- Task brief
Line by line, print the records exactly.

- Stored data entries
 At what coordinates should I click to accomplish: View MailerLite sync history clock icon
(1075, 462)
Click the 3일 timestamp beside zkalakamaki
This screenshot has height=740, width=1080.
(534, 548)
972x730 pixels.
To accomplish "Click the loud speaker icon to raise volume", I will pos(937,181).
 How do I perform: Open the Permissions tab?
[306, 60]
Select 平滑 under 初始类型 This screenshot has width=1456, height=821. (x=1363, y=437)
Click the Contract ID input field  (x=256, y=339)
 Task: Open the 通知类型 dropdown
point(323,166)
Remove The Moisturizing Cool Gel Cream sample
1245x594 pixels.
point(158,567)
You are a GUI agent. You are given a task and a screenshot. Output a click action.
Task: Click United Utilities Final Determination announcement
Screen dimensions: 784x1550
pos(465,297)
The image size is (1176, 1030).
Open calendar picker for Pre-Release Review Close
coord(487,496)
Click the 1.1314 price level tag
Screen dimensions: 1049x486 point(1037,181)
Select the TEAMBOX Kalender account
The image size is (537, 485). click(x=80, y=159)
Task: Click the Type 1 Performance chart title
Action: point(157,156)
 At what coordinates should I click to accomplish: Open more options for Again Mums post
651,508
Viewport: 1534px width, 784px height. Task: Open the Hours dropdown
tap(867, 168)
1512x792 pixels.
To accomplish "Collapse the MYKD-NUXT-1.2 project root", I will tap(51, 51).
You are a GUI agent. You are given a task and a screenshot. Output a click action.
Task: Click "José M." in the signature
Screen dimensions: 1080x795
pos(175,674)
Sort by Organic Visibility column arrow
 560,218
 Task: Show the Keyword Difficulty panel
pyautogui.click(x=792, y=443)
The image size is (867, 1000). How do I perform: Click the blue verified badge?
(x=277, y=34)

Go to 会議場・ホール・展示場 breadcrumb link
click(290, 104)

- Solution below
 At what coordinates should I click to accomplish: View MailerLite sync history clock icon
(1075, 462)
Click the 3일 timestamp beside zkalakamaki
This screenshot has height=740, width=1080.
(534, 548)
972x730 pixels.
To accomplish "Click the loud speaker icon to raise volume", I will pos(937,181).
 How do I perform: Open the Permissions tab?
[306, 60]
Select 平滑 under 初始类型 This screenshot has width=1456, height=821. (x=1363, y=437)
Click the Contract ID input field  (x=256, y=339)
 Task: Open the 通知类型 dropdown
point(323,166)
Remove The Moisturizing Cool Gel Cream sample
1245x594 pixels.
point(158,567)
You are a GUI agent. You are given a task and a screenshot. Output a click action.
Task: Click United Utilities Final Determination announcement
Screen dimensions: 784x1550
pos(465,297)
The image size is (1176, 1030).
Open calendar picker for Pre-Release Review Close
coord(487,496)
Click the 1.1314 price level tag
Screen dimensions: 1049x486 point(1037,181)
Select the TEAMBOX Kalender account
The image size is (537, 485). click(x=80, y=159)
Task: Click the Type 1 Performance chart title
Action: point(157,156)
 At what coordinates should I click to accomplish: Open more options for Again Mums post
651,508
Viewport: 1534px width, 784px height. Task: Open the Hours dropdown
tap(867, 168)
1512x792 pixels.
To accomplish "Collapse the MYKD-NUXT-1.2 project root", I will tap(51, 51).
You are a GUI agent. You are given a task and a screenshot. Output a click action.
Task: Click "José M." in the signature
Screen dimensions: 1080x795
pos(175,674)
Sort by Organic Visibility column arrow
 560,218
 Task: Show the Keyword Difficulty panel
pyautogui.click(x=792, y=443)
The image size is (867, 1000). How do I perform: Click the blue verified badge?
(x=277, y=34)

Go to 会議場・ホール・展示場 breadcrumb link
click(290, 104)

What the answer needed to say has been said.